Majority of B.C. residents oppose snap election, Angus Reid poll finds

Majority of B.C. residents oppose snap election, Angus Reid poll finds

The majority of British Columbians oppose a snap election and would also like Premier Christy Clark to step down as leader of the B.C. Liberals, according to a new Angus Reid poll.

In the poll, 71 per cent of respondents they would not like to see another election in the province right away, while 29 per cent said B.C. should hold another election right away.

Credit: Angus Reid Institute

Credit: Angus Reid Institute

Another key finding was 62 per cent of respondents said they would prefer to see Clark step down as leader of the B.C. Liberals, including 32 per cent of her own party’s supporters.

Credit: Angus Reid Institute

As for NDP Leader John Horgan, 18 per cent of Green Party supporters said their view of him had worsened, compared to 18 per cent who said it had improved and 64 per cent who said it had stayed the same.

Four in 10 NDP voters said their view of B.C. Green Party Leader Andrew Weaver had improved.

The poll also said only 11 per cent of the people surveyed would vote differently if they had a second chance. However, if an election was held, 35 per cent of the “vote changers” said they would aim for a Liberal majority, more than the 22 per cent who said they would switch their vote to ensure an NDP majority.

As for other issues, 39 per cent of respondents support the Trans Mountain pipeline while 40 per cent support the Site C dam.

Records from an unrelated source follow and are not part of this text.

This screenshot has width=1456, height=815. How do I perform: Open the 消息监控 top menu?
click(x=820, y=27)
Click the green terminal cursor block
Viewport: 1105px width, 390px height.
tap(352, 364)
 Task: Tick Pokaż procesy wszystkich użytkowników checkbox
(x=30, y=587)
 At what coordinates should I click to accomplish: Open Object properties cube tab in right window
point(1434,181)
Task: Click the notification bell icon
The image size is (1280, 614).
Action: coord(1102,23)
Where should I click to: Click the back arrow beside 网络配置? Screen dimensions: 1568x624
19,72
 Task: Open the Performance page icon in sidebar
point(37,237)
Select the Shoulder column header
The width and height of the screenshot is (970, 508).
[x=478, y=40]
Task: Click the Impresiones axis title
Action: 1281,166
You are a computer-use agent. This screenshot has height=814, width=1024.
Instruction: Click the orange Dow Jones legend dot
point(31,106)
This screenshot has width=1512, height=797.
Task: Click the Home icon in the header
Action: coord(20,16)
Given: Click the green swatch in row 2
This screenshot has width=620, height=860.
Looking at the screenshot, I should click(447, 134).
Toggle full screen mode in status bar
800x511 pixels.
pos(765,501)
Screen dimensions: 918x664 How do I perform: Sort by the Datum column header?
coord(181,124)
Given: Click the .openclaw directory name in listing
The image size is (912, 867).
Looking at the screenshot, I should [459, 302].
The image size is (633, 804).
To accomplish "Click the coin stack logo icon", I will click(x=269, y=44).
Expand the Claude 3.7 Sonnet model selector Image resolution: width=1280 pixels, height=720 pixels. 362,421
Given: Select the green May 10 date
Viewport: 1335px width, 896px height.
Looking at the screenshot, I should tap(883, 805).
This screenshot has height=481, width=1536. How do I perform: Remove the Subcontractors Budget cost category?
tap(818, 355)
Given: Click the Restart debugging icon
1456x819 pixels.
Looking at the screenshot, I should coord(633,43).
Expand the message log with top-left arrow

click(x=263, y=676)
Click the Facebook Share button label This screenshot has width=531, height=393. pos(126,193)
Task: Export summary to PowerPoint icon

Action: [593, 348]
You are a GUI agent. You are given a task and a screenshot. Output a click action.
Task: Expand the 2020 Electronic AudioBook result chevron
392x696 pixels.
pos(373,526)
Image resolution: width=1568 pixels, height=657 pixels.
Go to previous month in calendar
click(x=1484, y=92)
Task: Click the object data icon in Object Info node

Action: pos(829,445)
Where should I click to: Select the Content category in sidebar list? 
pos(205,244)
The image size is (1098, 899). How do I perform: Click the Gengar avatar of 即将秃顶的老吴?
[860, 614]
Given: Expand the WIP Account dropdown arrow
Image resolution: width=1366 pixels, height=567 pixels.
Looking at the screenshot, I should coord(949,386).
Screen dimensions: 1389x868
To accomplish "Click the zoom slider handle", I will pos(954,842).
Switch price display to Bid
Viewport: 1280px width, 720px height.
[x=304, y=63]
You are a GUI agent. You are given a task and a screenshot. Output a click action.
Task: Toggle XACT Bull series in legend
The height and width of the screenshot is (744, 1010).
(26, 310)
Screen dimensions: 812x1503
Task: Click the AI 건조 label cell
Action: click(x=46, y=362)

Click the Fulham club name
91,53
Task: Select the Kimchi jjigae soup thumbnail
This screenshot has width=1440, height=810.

Seventy-six per cent supported banning corporate and union donations while 59 per cent supported electoral reform.

Clark has said she will continue to govern until her minority government is defeated, which is expected to happen following a confidence vote in the legislature. B.C. NDP Leader John Horgan is expected to become the next premier as the B.C. Green Party has agreed to support the NDP in a minority government.

READ MORE: CHEK Point: If BC is forced into another election, will you change your vote?

In the poll, only 15 per cent said the alliance could last more than two years. The largest group, 28 per cent, said they had no idea or couldn’t say how long the NDP and Greens would be able to work together.

The Liberals have 43 seats to 41 seats for the NDP and three seats for the Greens.

The poll also looked at the mood of the province. More than one in three British Columbians worry that their own standard of living will be worse a year from now, a seven year high.

The Angus Reid Institute poll was conducted from June 15 to 19 using an online survey among a representative random sample of 810 B.C. residents over the age of 18. A probability sample of this size would carry a margin of error of +/- 3.4 percentage points, 19 times out of 20.